▸ **TASK DIRECTIONS**: In the entries below, find the line with "The width and" and the line with "Open the Spiegelung"; give again those lines and every line between them, exactly.

Source data:
== == ==
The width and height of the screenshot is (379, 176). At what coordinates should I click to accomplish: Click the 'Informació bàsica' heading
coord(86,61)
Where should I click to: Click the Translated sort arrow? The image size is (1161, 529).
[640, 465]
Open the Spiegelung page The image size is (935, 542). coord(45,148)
== == ==
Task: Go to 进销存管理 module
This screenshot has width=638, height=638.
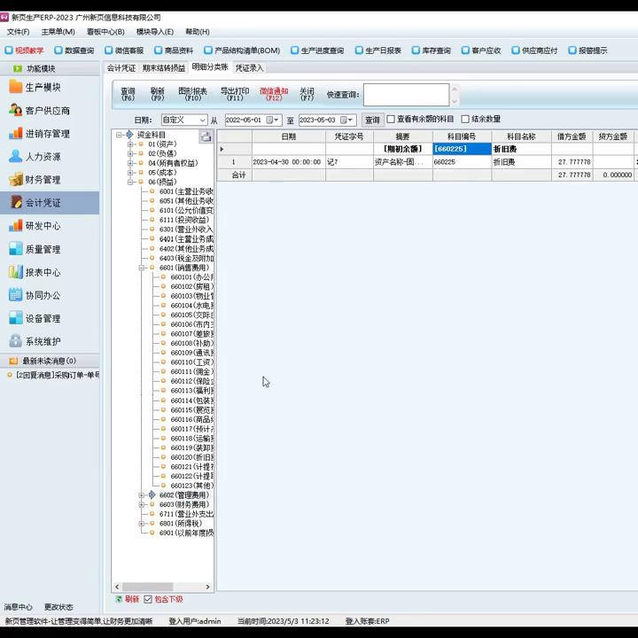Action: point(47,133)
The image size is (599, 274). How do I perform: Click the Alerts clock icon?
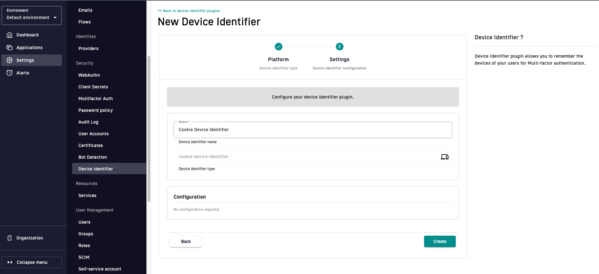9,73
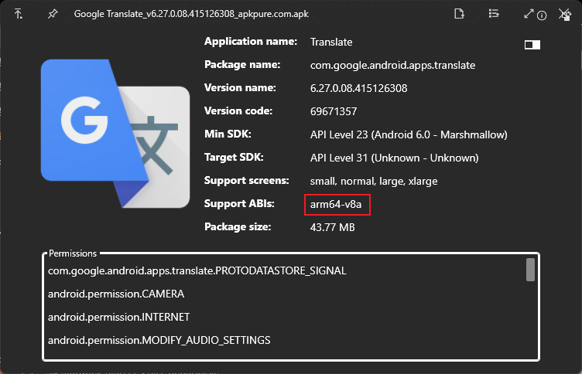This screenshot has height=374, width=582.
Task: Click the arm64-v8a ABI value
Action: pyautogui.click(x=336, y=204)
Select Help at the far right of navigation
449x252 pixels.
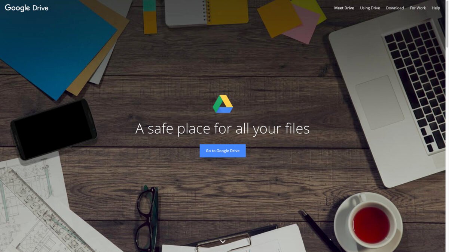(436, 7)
== == ==
▸ **SOLVED EXERCISE**:
The width and height of the screenshot is (379, 176). At what coordinates should I click to accomplish: Click the 'Informació bàsica' heading
coord(86,61)
Where should I click to: Click the Translated sort arrow? The image size is (1161, 529).
[640, 465]
Open the Spiegelung page The image size is (935, 542). coord(45,148)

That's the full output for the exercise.